He was born in the year that the Titanic sank and can call himself the oldest man on this earth since the death of the Venezuelan Juan Vicente Perez Mora earlier this week. “Pure luck,” puts 111-year-old Briton John Alfred Tinniswood into perspective.
Saturday, April 6, 2024 at 7:24 AM
Tinniswood was born in Liverpool on August 26, 1912 and lives in a care home in Southport, where staff describe him as “a big chatterbox”. At least the man is still sane. Despite his age, Tinniswood still gets out of bed without help, listens to the radio to keep up with the news and manages his own finances.
Tinniswood has no secret for its longevity. “Pure luck,” he tells Guinness World Records. “You live long or you live short, and there’s not much you can do about that.” The man also does not follow a special diet, except for a fixed portion of fish and chips on Friday. But “drinking too much, eating or whatever” is never good, he warns. “You will ultimately suffer the consequences.”

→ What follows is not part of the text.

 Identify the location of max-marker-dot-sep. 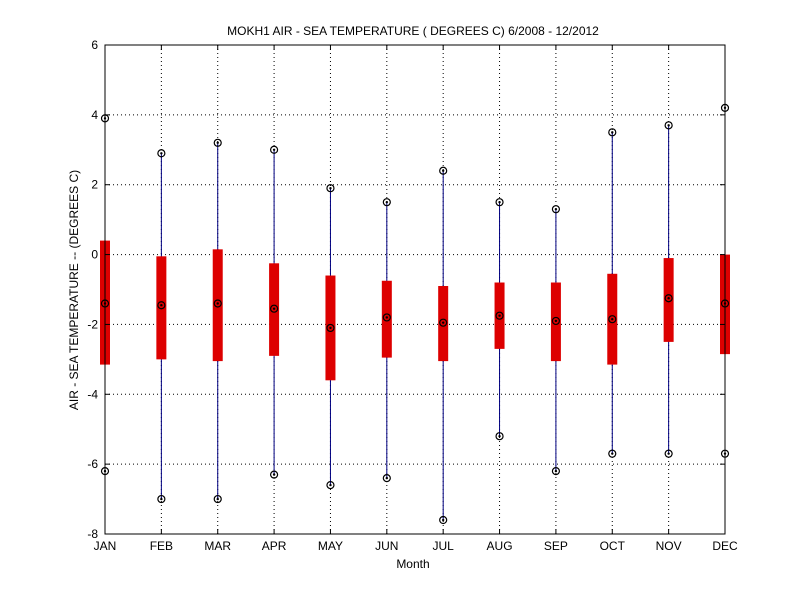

Tinniswood has been the oldest Briton since 2020, and can also call himself the oldest war veteran in the world, albeit in an administrative job in the Army Pay Corps during World War II.
Not Japanese
When Perez Mora died earlier this week at the age of 114, it was initially thought that 112-year-old Gisaburo Sonobe had become the oldest man in the world, but it has now been confirmed that the Japanese died on March 31.
Tinniswood is not yet the oldest man ever. That remains the Japanese Jiroemon Kimura, who died in 2013 after 116 years and 54 days on this earth. The oldest woman and person in the world remains the Spanish Maria Branyas Morera. She was recently allowed to blow out 117 candles.